10/9/2009 c2 Michael Panush
This was a very good chapter. The fight was awesome and exciting and the characters and setting were very cool. My only complaints are that the fight seemed to run a little long and got kind of monotonous twoards the end, and the modern phrases, like 'okay' and such, don't seem to fit very well with the setting. Those are niggling issues though. Another thing that was a bit odd was showing the thoughts and perspectives of multiple characters, instead of just foucusing on one. I think restricting that to one character would definetly benefit the story. But you certainly have me hooked and I can't wait to read the next one.
10/8/2009 c1 Michael Panush
That was very good! I liked this world you created a lot, and your writing was also excellent. The descriptions of the characters, the names, the battles, the weapons, all of it was top notch and really drew me into this awesome kung-fu world. My only real complaint so far is that some of the dialogue doesn't really fit the setting. You have little kids saying stuff like 'mom' which seems too modern, and doesn't really fit into this world. 'Mother' would work better.
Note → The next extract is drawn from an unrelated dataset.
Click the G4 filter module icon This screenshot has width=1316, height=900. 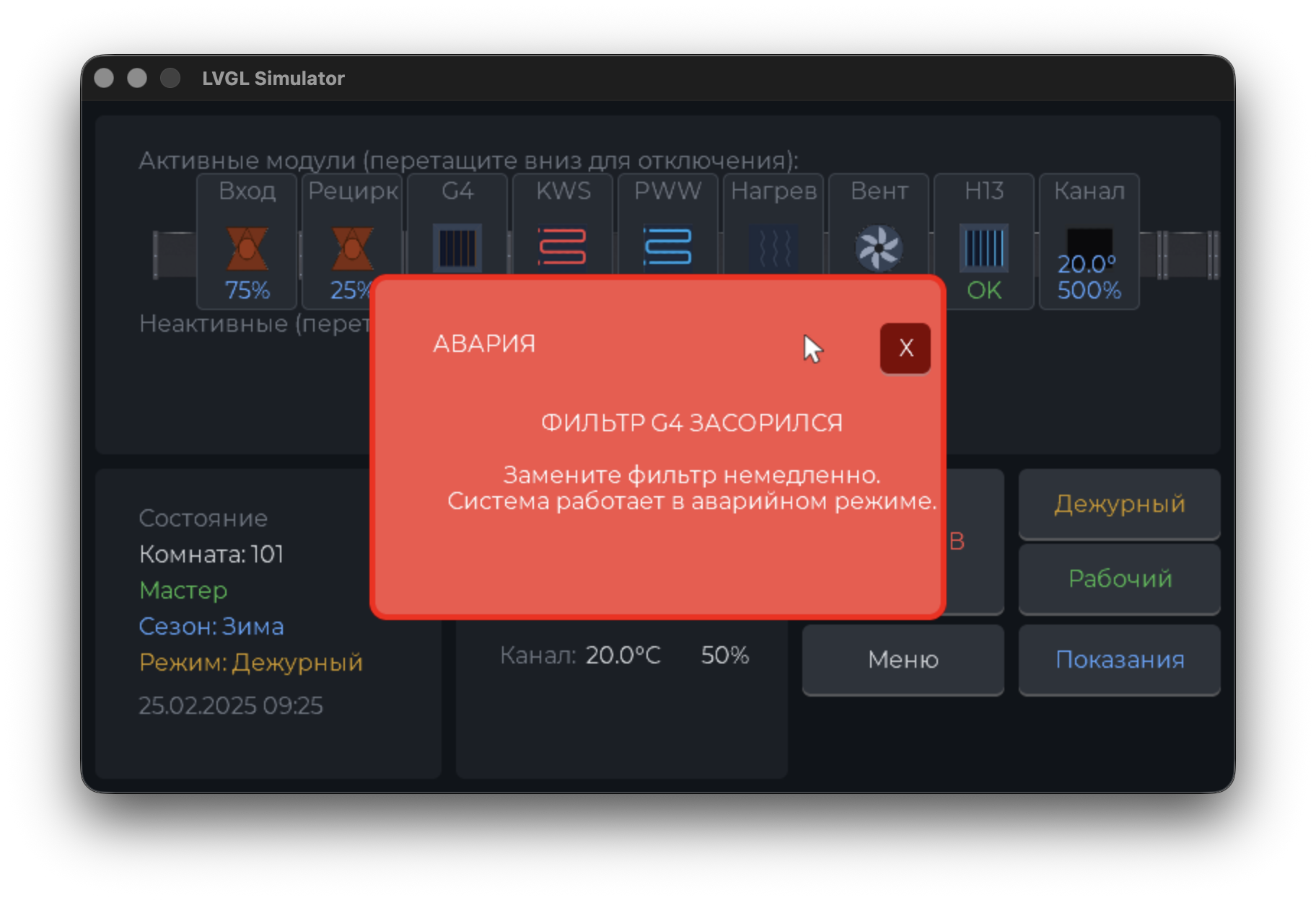[x=457, y=247]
There are a few other examples of this, where characters speak in a modern way, but the dialogue is mostly pretty good. I look forward to reading the rest of them!
9/29/2009 c6 JaveHarron
A nice and brutal fight here! I kept thinking of Garr like a Norse berserker. I am amazed how fast you can write these chapters with such length. Keep it up!
9/26/2009 c4 JaveHarron
Fun set up so far. Devil Gangs, martial arts groups, and awesome exaggerated fights. I do have a comment, though. There are occassional lines that don't seem to fit in, like "Whatever, he told himself. I’m a professional fighter, not a freakin’ super-hero…" Perhaps mentioning "Heavenly King" or "legendary hero" could work, since this fantasy China based setting may not know what a superhero is.
9/24/2009 c6 Zarunak
i like it, very promising. though i find Tian to be a bit of an idiot. he is clearly far more skilled than the guy with the axe but he didn't show that skill level until after he was seriously wounded.
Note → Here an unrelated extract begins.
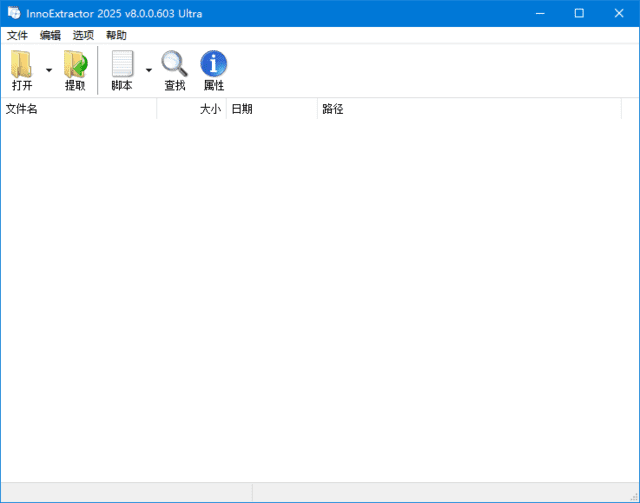Click the 打开 (Open) folder icon

point(22,65)
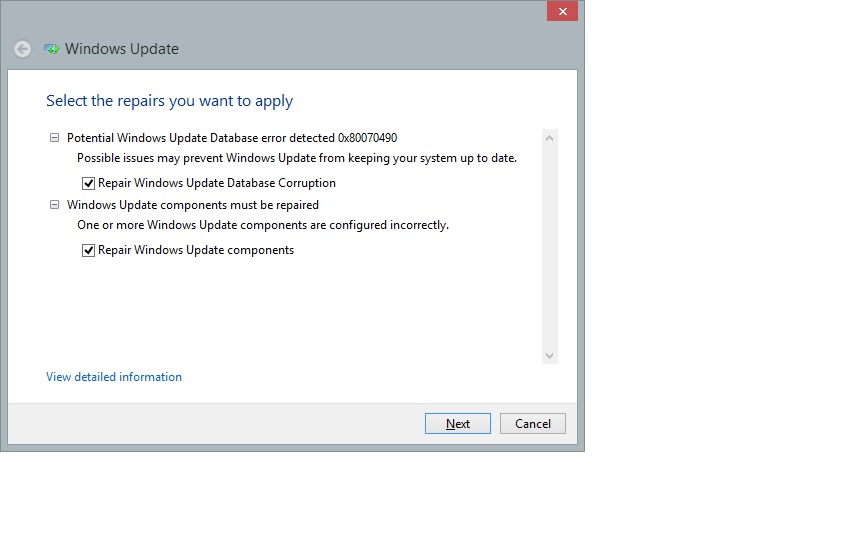The image size is (864, 540).
Task: Collapse the Windows Update components must be repaired group
Action: (54, 205)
furthermore, the injuries you described should be far more debilitating than you made them out to be. a cut to the shoulder should reduce his arm's mobility by half... or more.

still your battle sequences are epic. and i look forward to more of your story.
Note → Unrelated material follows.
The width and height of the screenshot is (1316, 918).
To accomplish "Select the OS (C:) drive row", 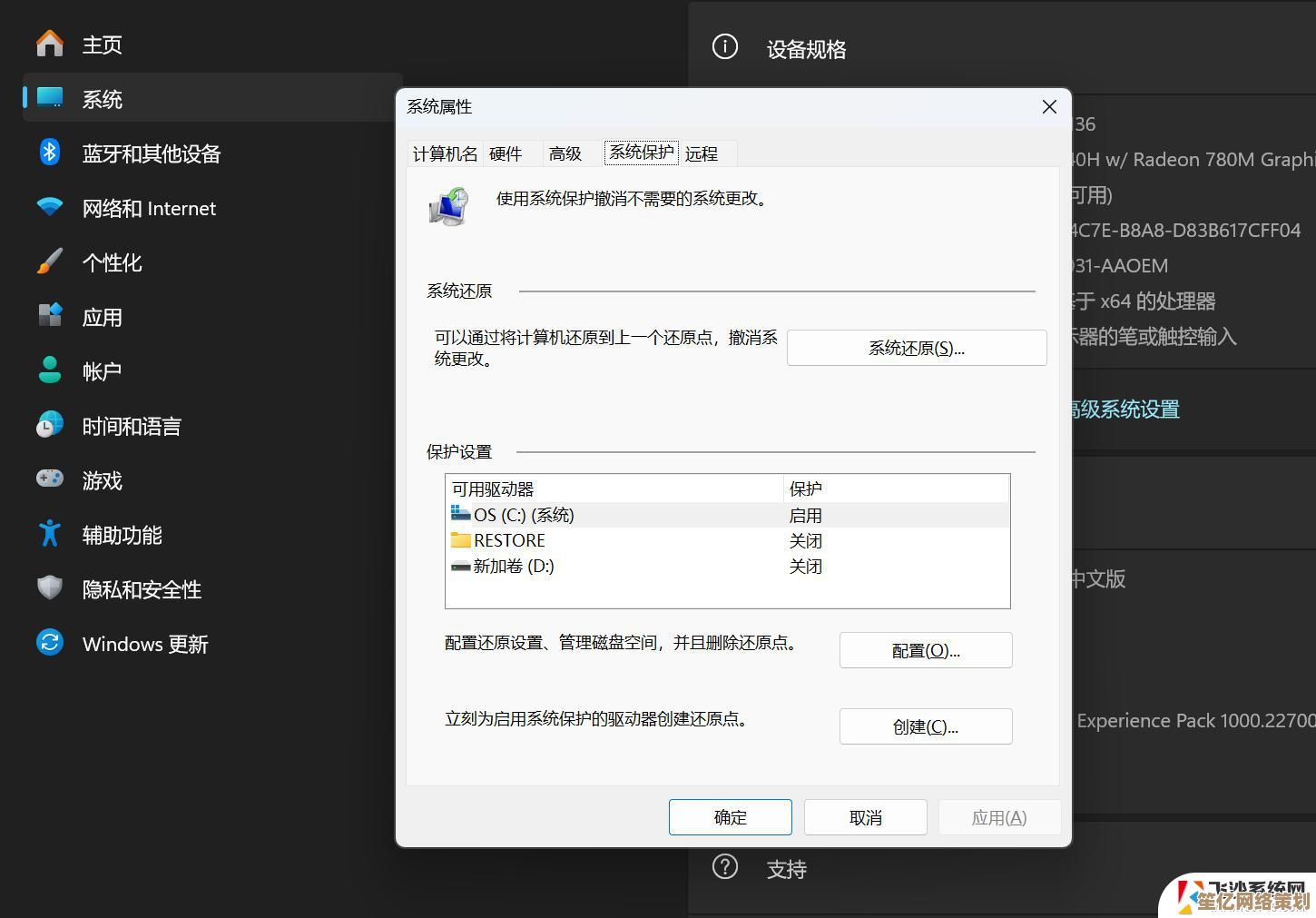I will click(524, 516).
9/21/2009 c3 619Jave Harron
A nice fight with the Devil Gang and some more plot direction. I do have a question about this world. Does anyone use a crossbow (like the real life Chinese repeating crossbow) or use black powder?
9/19/2009 c2 JaveHarron
You're making pretty fast progress with this. In this chapter, the fight scene between the martial artists was very well done. Ah Tian is pretty kick ass. Even though this is wuxia, kind of curious why few people are using only weapons, rather than just unarmed motions.
9/19/2009 c1 Phillys
Great so far! I like this site. I didn't know it existed. Thanks. I WILL continue reading your work.
9/18/2009 c1 dreamshell
This is off to a great start so far, DeepSeaDragon. I definitely see a lot of influence from martial arts cinema. I'm wondering why you chose to do original stuff as opposed to using an historical setting, but maybe things didn't fit together exactly and you wanted more freedom or something. At any rate, I hope to read more. =D
9/18/2009 c1 Jave Harron
A very promising beginning to a pretty cool story. It's nice to see a wuxia themed fantasy instead of the countless Tolkien clones, half assed romances, and samurai related crap. The Chinese styled setting is pretty cool, as are the characters. Will read more of this!
9/17/2009 c1 Kinarii
Haha, this totally got me out of the weather-induced slump I've been in the past couple days. Thanks for putting it up here!